■ **Aim of the exercise**: The only acceptable output is every entry, printed exactly.

Saved data entries:
"""

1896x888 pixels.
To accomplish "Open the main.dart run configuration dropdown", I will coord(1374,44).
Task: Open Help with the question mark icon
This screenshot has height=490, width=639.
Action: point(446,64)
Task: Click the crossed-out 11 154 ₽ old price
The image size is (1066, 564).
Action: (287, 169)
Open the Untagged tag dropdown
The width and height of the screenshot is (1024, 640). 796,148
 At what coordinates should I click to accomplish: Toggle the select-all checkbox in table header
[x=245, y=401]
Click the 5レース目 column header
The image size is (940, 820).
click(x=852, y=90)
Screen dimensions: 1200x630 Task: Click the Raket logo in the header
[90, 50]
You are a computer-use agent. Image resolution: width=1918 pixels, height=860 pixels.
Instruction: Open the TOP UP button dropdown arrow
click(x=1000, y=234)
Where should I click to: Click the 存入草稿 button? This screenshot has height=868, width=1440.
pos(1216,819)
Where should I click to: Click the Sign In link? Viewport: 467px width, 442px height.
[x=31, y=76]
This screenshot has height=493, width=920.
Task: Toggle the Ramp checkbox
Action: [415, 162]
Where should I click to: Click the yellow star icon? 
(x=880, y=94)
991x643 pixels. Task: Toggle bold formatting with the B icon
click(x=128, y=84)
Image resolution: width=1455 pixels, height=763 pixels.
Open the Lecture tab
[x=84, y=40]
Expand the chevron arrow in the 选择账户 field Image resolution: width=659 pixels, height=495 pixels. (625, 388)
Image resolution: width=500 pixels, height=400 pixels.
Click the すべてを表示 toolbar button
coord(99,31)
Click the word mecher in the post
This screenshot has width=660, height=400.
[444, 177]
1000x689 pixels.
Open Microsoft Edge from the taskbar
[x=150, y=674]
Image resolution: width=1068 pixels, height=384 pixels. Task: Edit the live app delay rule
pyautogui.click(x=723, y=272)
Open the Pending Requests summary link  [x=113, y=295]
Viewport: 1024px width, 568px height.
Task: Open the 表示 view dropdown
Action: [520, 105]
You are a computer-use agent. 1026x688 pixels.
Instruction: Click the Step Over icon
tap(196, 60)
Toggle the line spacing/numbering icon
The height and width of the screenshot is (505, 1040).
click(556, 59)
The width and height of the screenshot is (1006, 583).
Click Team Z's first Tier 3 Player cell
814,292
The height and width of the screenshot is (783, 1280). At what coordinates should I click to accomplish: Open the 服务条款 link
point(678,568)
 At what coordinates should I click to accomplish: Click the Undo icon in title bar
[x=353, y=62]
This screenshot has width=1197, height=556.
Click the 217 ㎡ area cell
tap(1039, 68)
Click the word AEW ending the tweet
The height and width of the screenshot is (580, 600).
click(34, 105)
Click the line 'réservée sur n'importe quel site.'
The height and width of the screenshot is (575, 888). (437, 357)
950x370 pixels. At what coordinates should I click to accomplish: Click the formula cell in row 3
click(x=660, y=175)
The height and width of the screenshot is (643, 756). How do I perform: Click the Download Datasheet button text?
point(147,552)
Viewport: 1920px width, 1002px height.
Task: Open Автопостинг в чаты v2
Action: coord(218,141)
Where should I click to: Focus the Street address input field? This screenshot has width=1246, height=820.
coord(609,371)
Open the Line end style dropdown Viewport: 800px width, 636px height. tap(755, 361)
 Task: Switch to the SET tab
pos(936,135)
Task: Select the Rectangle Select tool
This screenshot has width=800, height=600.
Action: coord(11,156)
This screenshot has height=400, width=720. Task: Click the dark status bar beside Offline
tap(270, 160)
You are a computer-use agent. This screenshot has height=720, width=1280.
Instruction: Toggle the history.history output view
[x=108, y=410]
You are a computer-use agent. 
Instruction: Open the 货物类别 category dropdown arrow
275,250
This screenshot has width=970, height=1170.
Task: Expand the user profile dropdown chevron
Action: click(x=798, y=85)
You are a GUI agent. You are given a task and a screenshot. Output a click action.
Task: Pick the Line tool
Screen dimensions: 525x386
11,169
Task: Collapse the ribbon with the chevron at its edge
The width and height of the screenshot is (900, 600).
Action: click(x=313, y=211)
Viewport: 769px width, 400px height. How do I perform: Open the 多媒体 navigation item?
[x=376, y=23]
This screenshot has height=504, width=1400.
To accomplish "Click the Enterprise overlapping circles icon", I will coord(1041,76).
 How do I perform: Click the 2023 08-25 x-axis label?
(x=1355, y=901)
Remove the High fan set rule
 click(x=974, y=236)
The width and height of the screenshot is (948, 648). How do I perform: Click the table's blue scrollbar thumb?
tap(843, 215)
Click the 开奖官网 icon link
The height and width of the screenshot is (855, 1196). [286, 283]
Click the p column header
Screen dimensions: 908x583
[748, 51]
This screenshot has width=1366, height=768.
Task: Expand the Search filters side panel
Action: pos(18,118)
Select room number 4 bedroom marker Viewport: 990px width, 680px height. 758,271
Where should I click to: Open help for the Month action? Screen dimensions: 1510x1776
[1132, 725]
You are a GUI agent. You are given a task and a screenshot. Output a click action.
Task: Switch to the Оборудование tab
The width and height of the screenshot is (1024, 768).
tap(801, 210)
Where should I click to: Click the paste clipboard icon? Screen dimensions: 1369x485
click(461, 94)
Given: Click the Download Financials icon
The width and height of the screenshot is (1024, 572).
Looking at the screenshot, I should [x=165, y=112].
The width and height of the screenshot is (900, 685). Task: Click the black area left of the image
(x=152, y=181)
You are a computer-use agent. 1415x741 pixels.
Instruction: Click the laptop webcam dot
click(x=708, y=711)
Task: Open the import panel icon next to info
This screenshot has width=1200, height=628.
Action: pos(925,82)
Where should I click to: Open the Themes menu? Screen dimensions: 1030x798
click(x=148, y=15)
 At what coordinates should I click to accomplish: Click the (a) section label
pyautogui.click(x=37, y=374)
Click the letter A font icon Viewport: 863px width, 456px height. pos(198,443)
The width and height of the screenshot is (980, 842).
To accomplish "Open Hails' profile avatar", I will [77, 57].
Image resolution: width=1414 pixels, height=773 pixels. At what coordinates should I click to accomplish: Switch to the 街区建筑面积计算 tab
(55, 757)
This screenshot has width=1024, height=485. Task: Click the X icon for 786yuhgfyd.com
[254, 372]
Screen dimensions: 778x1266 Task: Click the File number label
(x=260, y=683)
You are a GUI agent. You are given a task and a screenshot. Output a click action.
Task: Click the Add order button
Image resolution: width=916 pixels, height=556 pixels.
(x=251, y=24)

"""

■ **Solution below**:
1896x888 pixels.
To accomplish "Open the main.dart run configuration dropdown", I will coord(1374,44).
Task: Open Help with the question mark icon
This screenshot has height=490, width=639.
Action: point(446,64)
Task: Click the crossed-out 11 154 ₽ old price
The image size is (1066, 564).
Action: (287, 169)
Open the Untagged tag dropdown
The width and height of the screenshot is (1024, 640). 796,148
 At what coordinates should I click to accomplish: Toggle the select-all checkbox in table header
[x=245, y=401]
Click the 5レース目 column header
The image size is (940, 820).
click(x=852, y=90)
Screen dimensions: 1200x630 Task: Click the Raket logo in the header
[90, 50]
You are a computer-use agent. Image resolution: width=1918 pixels, height=860 pixels.
Instruction: Open the TOP UP button dropdown arrow
click(x=1000, y=234)
Where should I click to: Click the 存入草稿 button? This screenshot has height=868, width=1440.
pos(1216,819)
Where should I click to: Click the Sign In link? Viewport: 467px width, 442px height.
[x=31, y=76]
This screenshot has height=493, width=920.
Task: Toggle the Ramp checkbox
Action: [415, 162]
Where should I click to: Click the yellow star icon? 
(x=880, y=94)
991x643 pixels. Task: Toggle bold formatting with the B icon
click(x=128, y=84)
Image resolution: width=1455 pixels, height=763 pixels.
Open the Lecture tab
[x=84, y=40]
Expand the chevron arrow in the 选择账户 field Image resolution: width=659 pixels, height=495 pixels. (625, 388)
Image resolution: width=500 pixels, height=400 pixels.
Click the すべてを表示 toolbar button
coord(99,31)
Click the word mecher in the post
This screenshot has width=660, height=400.
[444, 177]
1000x689 pixels.
Open Microsoft Edge from the taskbar
[x=150, y=674]
Image resolution: width=1068 pixels, height=384 pixels. Task: Edit the live app delay rule
pyautogui.click(x=723, y=272)
Open the Pending Requests summary link  [x=113, y=295]
Viewport: 1024px width, 568px height.
Task: Open the 表示 view dropdown
Action: [520, 105]
You are a computer-use agent. 1026x688 pixels.
Instruction: Click the Step Over icon
tap(196, 60)
Toggle the line spacing/numbering icon
The height and width of the screenshot is (505, 1040).
click(556, 59)
The width and height of the screenshot is (1006, 583).
Click Team Z's first Tier 3 Player cell
814,292
The height and width of the screenshot is (783, 1280). At what coordinates should I click to accomplish: Open the 服务条款 link
point(678,568)
 At what coordinates should I click to accomplish: Click the Undo icon in title bar
[x=353, y=62]
This screenshot has width=1197, height=556.
Click the 217 ㎡ area cell
tap(1039, 68)
Click the word AEW ending the tweet
The height and width of the screenshot is (580, 600).
click(34, 105)
Click the line 'réservée sur n'importe quel site.'
The height and width of the screenshot is (575, 888). (437, 357)
950x370 pixels. At what coordinates should I click to accomplish: Click the formula cell in row 3
click(x=660, y=175)
The height and width of the screenshot is (643, 756). How do I perform: Click the Download Datasheet button text?
point(147,552)
Viewport: 1920px width, 1002px height.
Task: Open Автопостинг в чаты v2
Action: coord(218,141)
Where should I click to: Focus the Street address input field? This screenshot has width=1246, height=820.
coord(609,371)
Open the Line end style dropdown Viewport: 800px width, 636px height. tap(755, 361)
 Task: Switch to the SET tab
pos(936,135)
Task: Select the Rectangle Select tool
This screenshot has width=800, height=600.
Action: coord(11,156)
This screenshot has height=400, width=720. Task: Click the dark status bar beside Offline
tap(270, 160)
You are a computer-use agent. This screenshot has height=720, width=1280.
Instruction: Toggle the history.history output view
[x=108, y=410]
You are a computer-use agent. 
Instruction: Open the 货物类别 category dropdown arrow
275,250
This screenshot has width=970, height=1170.
Task: Expand the user profile dropdown chevron
Action: click(x=798, y=85)
You are a GUI agent. You are given a task and a screenshot. Output a click action.
Task: Pick the Line tool
Screen dimensions: 525x386
11,169
Task: Collapse the ribbon with the chevron at its edge
The width and height of the screenshot is (900, 600).
Action: click(x=313, y=211)
Viewport: 769px width, 400px height. How do I perform: Open the 多媒体 navigation item?
[x=376, y=23]
This screenshot has height=504, width=1400.
To accomplish "Click the Enterprise overlapping circles icon", I will coord(1041,76).
 How do I perform: Click the 2023 08-25 x-axis label?
(x=1355, y=901)
Remove the High fan set rule
 click(x=974, y=236)
The width and height of the screenshot is (948, 648). How do I perform: Click the table's blue scrollbar thumb?
tap(843, 215)
Click the 开奖官网 icon link
The height and width of the screenshot is (855, 1196). [286, 283]
Click the p column header
Screen dimensions: 908x583
[748, 51]
This screenshot has width=1366, height=768.
Task: Expand the Search filters side panel
Action: pos(18,118)
Select room number 4 bedroom marker Viewport: 990px width, 680px height. 758,271
Where should I click to: Open help for the Month action? Screen dimensions: 1510x1776
[1132, 725]
You are a GUI agent. You are given a task and a screenshot. Output a click action.
Task: Switch to the Оборудование tab
The width and height of the screenshot is (1024, 768).
tap(801, 210)
Where should I click to: Click the paste clipboard icon? Screen dimensions: 1369x485
click(461, 94)
Given: Click the Download Financials icon
The width and height of the screenshot is (1024, 572).
Looking at the screenshot, I should [x=165, y=112].
The width and height of the screenshot is (900, 685). Task: Click the black area left of the image
(x=152, y=181)
You are a computer-use agent. 1415x741 pixels.
Instruction: Click the laptop webcam dot
click(x=708, y=711)
Task: Open the import panel icon next to info
This screenshot has width=1200, height=628.
Action: pos(925,82)
Where should I click to: Open the Themes menu? Screen dimensions: 1030x798
click(x=148, y=15)
 At what coordinates should I click to accomplish: Click the (a) section label
pyautogui.click(x=37, y=374)
Click the letter A font icon Viewport: 863px width, 456px height. pos(198,443)
The width and height of the screenshot is (980, 842).
To accomplish "Open Hails' profile avatar", I will [77, 57].
Image resolution: width=1414 pixels, height=773 pixels. At what coordinates should I click to accomplish: Switch to the 街区建筑面积计算 tab
(55, 757)
This screenshot has width=1024, height=485. Task: Click the X icon for 786yuhgfyd.com
[254, 372]
Screen dimensions: 778x1266 Task: Click the File number label
(x=260, y=683)
You are a GUI agent. You are given a task and a screenshot. Output a click action.
Task: Click the Add order button
Image resolution: width=916 pixels, height=556 pixels.
(x=251, y=24)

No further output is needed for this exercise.